Tabular Table Optimizer

On this page:

The Tabular optimizer is a service that runs automatically on tables in a Tabular warehouse and figures out the optimal table layout by

  • capturing various table metrics
  • sampling existing files in your table
  • running experiments with different clustering and compression algorithms.

Based on this analysis, the optimizer service determines the ideal sort order and compression codec, and target file size for each table and applies it automatically. From then on, all future writes including maintenance operations respect these new settings.

There is usually a trade-off between storage size and write costs. The optimized tables strike the best balance between storage and compute, favoring reduced storage costs.
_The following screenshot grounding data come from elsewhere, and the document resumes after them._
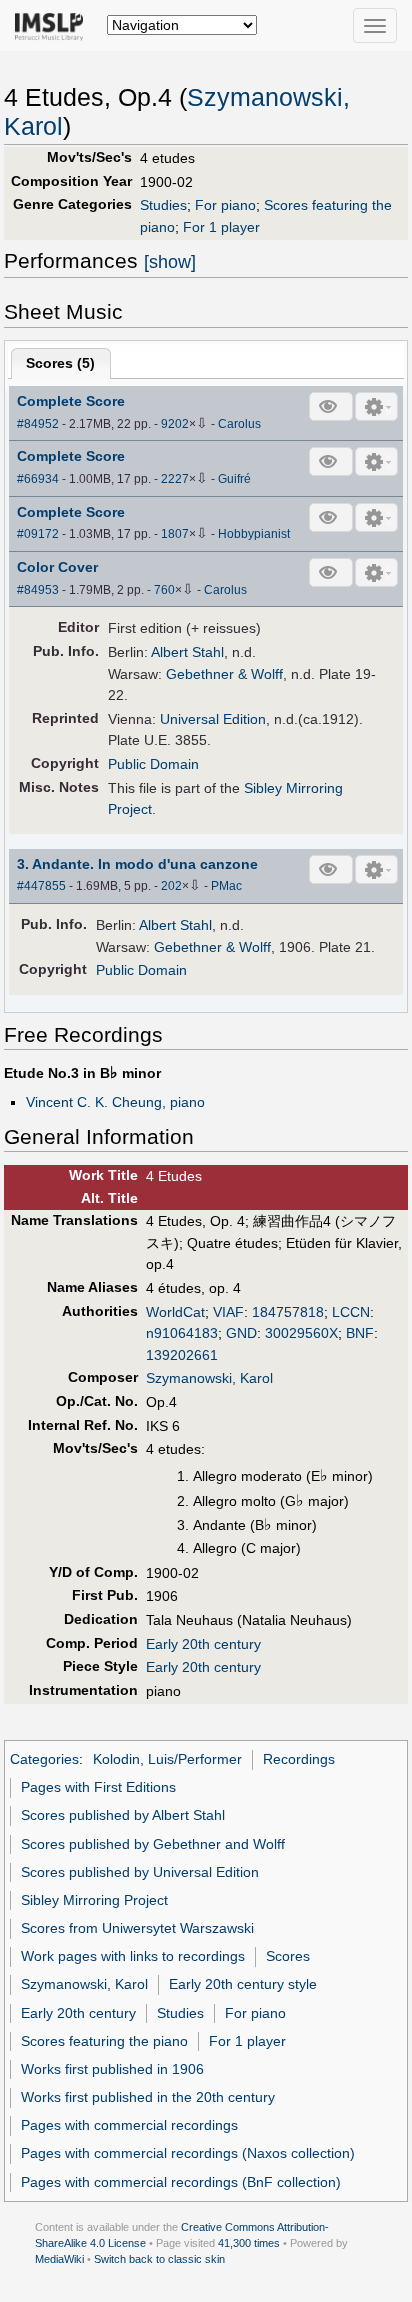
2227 (175, 479)
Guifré (234, 479)
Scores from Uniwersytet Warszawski (137, 1928)
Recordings (299, 1759)
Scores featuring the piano (104, 2041)
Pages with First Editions (98, 1787)
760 (164, 590)
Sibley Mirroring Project (94, 1900)
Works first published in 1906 (112, 2069)
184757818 (288, 1312)
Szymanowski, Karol (209, 1378)
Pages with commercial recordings (129, 2125)
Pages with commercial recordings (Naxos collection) (188, 2153)
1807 (175, 534)
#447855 (41, 886)
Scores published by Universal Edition (140, 1872)
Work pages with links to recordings (133, 1956)
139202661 (182, 1355)
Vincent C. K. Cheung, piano (115, 1102)
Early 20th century (203, 1644)
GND (241, 1333)
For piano (225, 205)
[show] (170, 262)
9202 (175, 424)
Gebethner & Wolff (224, 674)
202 (171, 886)
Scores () (60, 363)
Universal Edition (213, 719)
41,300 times (249, 2243)
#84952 (38, 424)
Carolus (239, 424)
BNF (360, 1333)
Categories (44, 1759)
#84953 (38, 590)
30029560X (301, 1333)
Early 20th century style (243, 1984)
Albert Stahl (187, 652)
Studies (163, 205)
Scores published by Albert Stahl (123, 1815)
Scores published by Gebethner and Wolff (153, 1844)
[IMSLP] (53, 25)
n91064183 (182, 1333)
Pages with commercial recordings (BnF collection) (181, 2182)
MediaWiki (59, 2259)
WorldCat (175, 1312)
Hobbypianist (254, 534)
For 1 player (221, 227)
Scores (288, 1956)
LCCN (351, 1312)
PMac (226, 886)
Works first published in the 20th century (148, 2097)
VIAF (228, 1312)
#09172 (38, 534)
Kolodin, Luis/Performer (167, 1759)
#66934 (38, 479)
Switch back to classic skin (159, 2259)
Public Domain (153, 764)
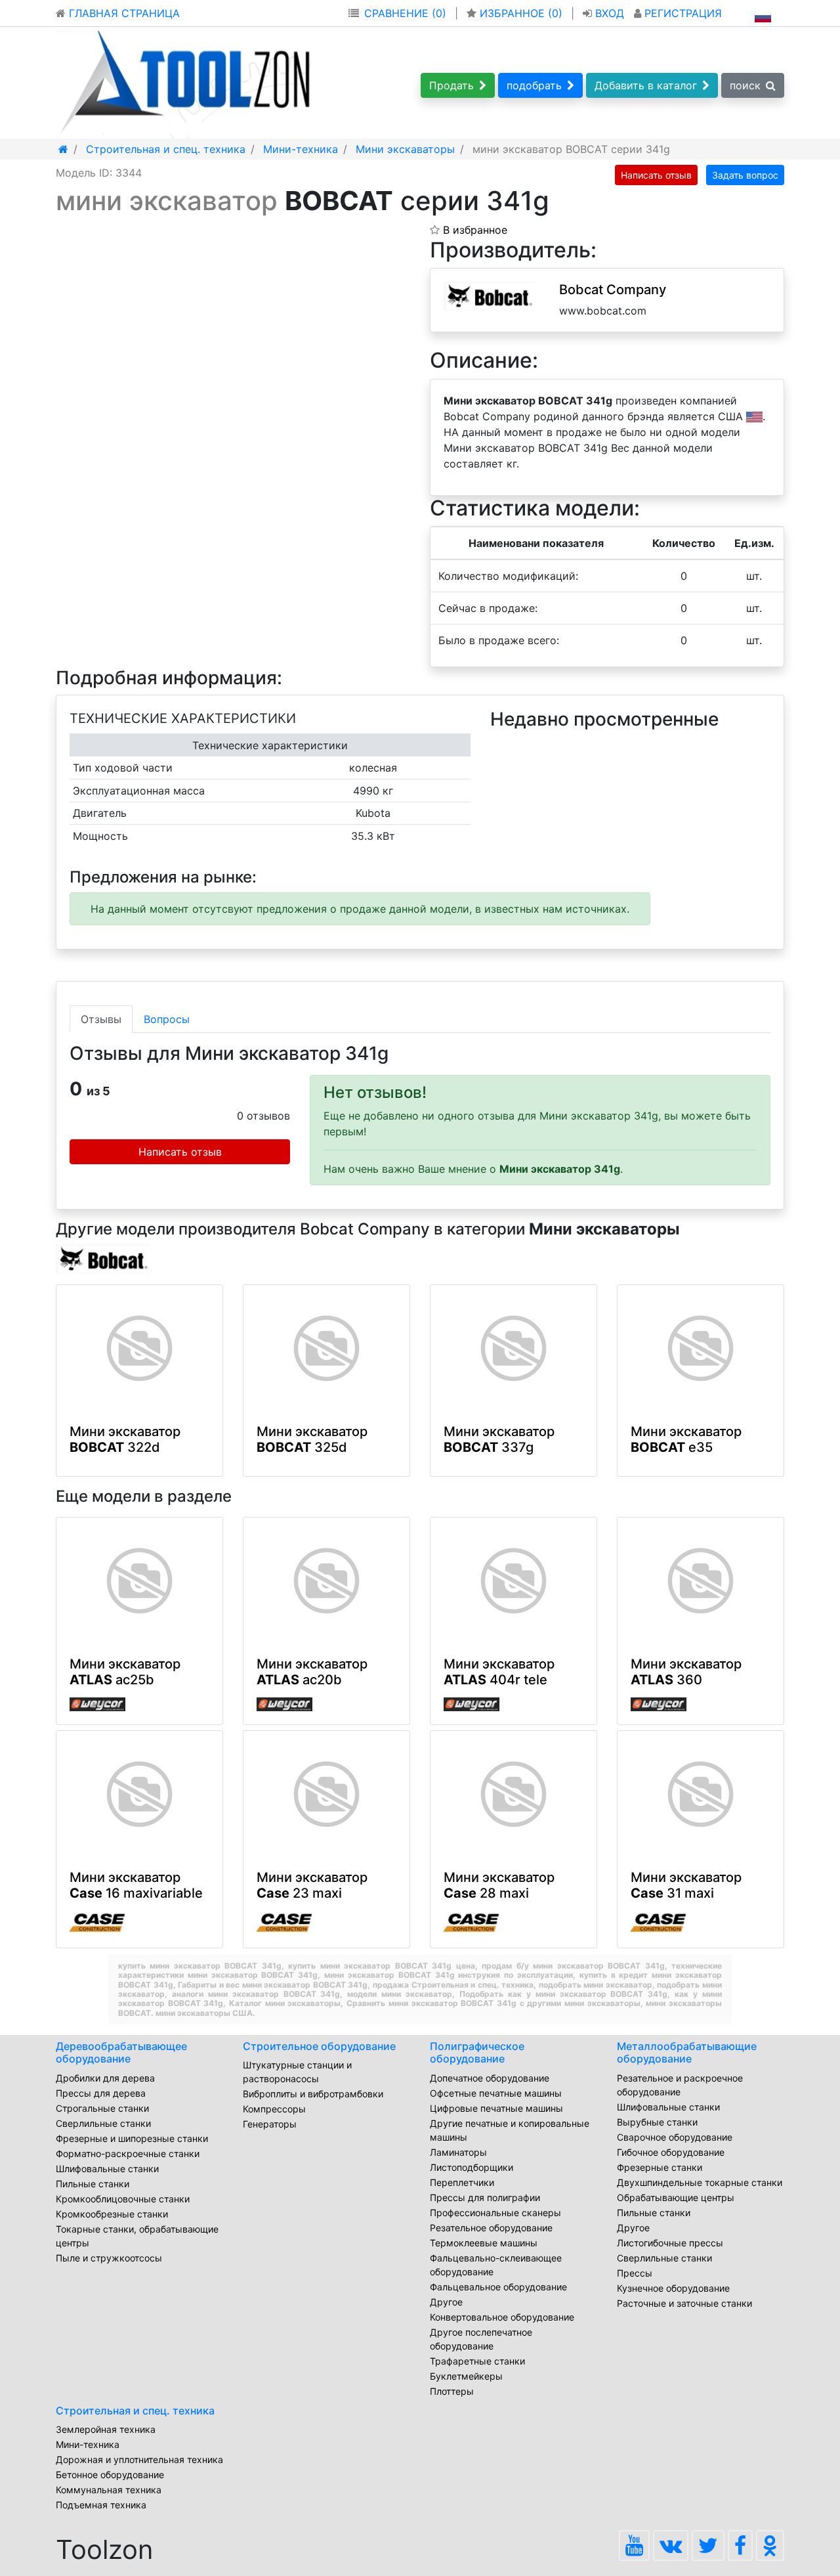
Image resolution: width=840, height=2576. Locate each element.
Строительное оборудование (319, 2046)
The Tabular table optimization process


Table optimization process

The process begins when a query engine calls the Iceberg API to plan a table scan. Iceberg captures detailed metrics about the scan, such as planned scan size, planning duration, and fields accessed. The Tabular catalog service captures these scan metrics and persists them for use by the optimizer.

The optimizer service uses a random sample of the source data to avoid bias. The service then runs experiments to determine the ideal sort order. After each run, it analyzes the resulting data for size and captures the CPU used for the write.

Based on the results of the analysis, the optimizer service sets the write order on the table and the optimal compaction strategy.

Optimization occurs weekly on all tables that have been updated within the prior 7 days.

Optimizer properties

You can access optimization properties from the Table > Settings page in Tabular.

You may also be able to set these manually via Trino or Spark.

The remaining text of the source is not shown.